• [Exercise aim] Using the listing below, extract each line that has the word "Marcación" in it.

• [Extracted information]

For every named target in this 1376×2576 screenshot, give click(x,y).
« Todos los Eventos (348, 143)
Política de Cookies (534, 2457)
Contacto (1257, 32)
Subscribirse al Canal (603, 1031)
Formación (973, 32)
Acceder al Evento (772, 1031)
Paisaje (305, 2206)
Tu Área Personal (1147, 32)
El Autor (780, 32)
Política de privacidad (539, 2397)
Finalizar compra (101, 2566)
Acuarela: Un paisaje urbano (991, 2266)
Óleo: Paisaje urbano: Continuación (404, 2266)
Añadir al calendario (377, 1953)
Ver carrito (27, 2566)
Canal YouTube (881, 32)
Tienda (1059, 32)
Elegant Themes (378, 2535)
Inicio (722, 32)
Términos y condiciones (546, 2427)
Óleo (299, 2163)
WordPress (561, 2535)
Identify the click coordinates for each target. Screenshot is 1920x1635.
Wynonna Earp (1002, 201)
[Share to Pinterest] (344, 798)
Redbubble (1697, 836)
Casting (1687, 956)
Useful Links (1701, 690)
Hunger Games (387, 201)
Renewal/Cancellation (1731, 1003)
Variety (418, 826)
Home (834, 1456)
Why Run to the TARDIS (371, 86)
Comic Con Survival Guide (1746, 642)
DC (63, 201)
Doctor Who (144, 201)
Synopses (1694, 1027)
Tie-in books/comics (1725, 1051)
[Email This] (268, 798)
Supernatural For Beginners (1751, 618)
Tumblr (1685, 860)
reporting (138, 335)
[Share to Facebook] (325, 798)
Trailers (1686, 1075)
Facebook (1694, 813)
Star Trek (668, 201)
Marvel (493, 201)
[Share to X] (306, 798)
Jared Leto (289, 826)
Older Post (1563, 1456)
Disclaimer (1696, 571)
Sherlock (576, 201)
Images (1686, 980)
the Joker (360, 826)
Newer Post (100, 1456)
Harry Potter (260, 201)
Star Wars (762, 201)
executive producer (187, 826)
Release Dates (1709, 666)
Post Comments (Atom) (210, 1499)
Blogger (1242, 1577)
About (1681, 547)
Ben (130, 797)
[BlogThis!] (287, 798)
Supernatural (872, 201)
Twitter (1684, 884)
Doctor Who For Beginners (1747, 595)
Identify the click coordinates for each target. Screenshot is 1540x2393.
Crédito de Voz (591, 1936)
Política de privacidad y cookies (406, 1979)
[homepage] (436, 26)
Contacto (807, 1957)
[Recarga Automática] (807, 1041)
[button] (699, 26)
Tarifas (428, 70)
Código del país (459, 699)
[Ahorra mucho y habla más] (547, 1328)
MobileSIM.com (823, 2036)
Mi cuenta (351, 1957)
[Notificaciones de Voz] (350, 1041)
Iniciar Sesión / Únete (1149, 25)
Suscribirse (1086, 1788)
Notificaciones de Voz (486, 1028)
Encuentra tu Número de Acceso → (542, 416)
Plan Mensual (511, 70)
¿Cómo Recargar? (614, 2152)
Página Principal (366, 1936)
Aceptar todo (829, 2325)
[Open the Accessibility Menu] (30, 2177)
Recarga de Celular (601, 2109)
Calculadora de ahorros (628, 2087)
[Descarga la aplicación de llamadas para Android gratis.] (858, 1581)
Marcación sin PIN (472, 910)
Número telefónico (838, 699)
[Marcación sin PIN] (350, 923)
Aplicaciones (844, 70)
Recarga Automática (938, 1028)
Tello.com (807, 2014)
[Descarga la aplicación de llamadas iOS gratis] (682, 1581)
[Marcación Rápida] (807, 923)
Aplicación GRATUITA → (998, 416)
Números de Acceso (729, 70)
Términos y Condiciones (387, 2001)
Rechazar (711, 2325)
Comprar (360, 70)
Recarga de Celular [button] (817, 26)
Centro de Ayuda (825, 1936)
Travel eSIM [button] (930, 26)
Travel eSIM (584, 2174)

• [Finished exercise]
Marcación sin PIN (472, 910)
[Marcación sin PIN] (350, 923)
[Marcación Rápida] (807, 923)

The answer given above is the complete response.